### DOCUMENT SEGMENT
++++++

Cooked hams and corned meat
There are many ways to cure meat, I find the best way to cure meat you are going to cook afterward is in a wet brine. Hams, gammon, corned beef, bacon, tongues, hocks.
It gives you a chance to spice and flavour the meat, allows you to keep it longer (not that any of use really need to preserve meat anymore unless you are working with whole beasts). But the main thing it allows you to do it cook it to a higher temperature while keeping it moist.
Cooking to a higher temperature allows you to break down he connective tissue between the cells in the muscles making them more tender, curing lets you reach these temperatures without breaking up the cells themselves.
The reason for this is the use of salt and sugar. Both of these ingredient have the ability to extract water from inside a cell without breaking the cell walls.
Imagine a cell is like a balloon filled with water. If you heat the ballon the water inside will expand building up pressure and burst the balloon. (This is a simplified explanation of why well done meat is dry).
Salt and sugar can absorb the liquid through the cell wall without bursting it which is called osmosis. By reducing the amount of liquid inside the cell it mean there is less pressure build up inside the cell, thus it can reach a higher temperature before it ruptures which would cause the meat to become dry.
Cooking to a higher temperate allows the tissue which connects the cells to break down. Between 65 and 85 degrees C the meat would normally be well done. An example for a pork chop grilled without being brined on the bbq we would cook it to 52 degrees to serve, everything after 55 gets dry. To bake the same cut of meat as a cured ham you will aim for 65, at that temperature the bbqed pork chop would have been thrown out as unserviceable.
Some cuts like short ribs need to reach a higher temperature, closer to 85 degrees, which is why shorter brines are used. It allows meat to keep its juices in and stay firm while having a soft texture. The short brine doesn’t give the flavour of cured meats.
Salt and sugar are used to preserve due to the same mechanism, the salt draws moisture out of the bacteria cells it come into contact with dehydrating them, which is why hams and salami are safe to eat. The bacteria is unable to multiply while the meat dehydrates causing even more moisture loss until the bacteria is completely inactive.
There will be many recipes which require a brine technique on this blog as the years go by and many will have variations from the following recipe, the philosophy is the same. To allow salt to reduce the bacteria in the ingredients and to raise the cooking temperature of the item being cooked.

++++++

### SUPPLIED DATA
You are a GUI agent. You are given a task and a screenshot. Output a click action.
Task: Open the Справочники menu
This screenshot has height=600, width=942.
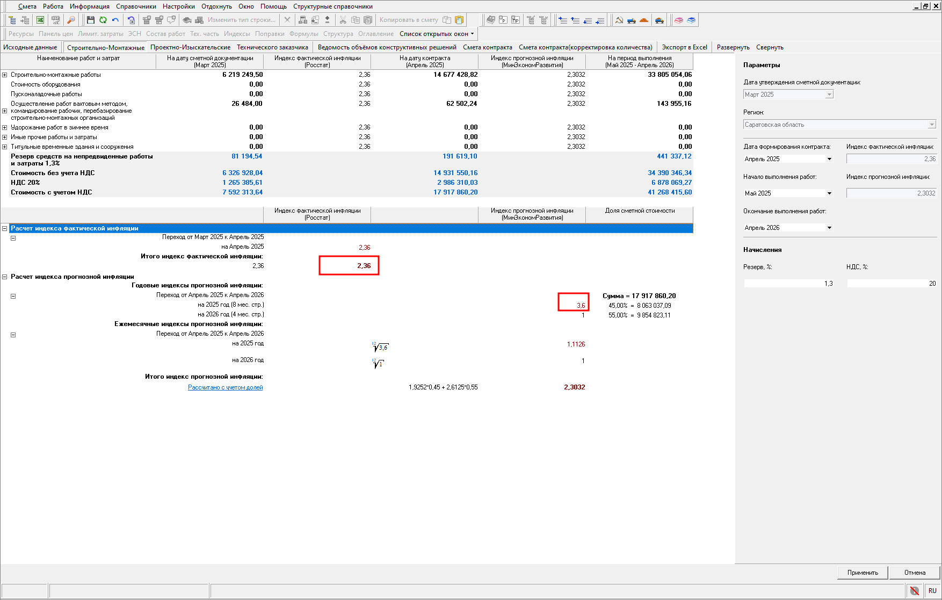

++++++

### DESCRIPTION OF THE TASK
Retype the text on cooked hams and corned meat from "Cooked hams and" to "keeping it moist.".

### RESULT BELOW
Cooked hams and corned meat
There are many ways to cure meat, I find the best way to cure meat you are going to cook afterward is in a wet brine. Hams, gammon, corned beef, bacon, tongues, hocks.
It gives you a chance to spice and flavour the meat, allows you to keep it longer (not that any of use really need to preserve meat anymore unless you are working with whole beasts). But the main thing it allows you to do it cook it to a higher temperature while keeping it moist.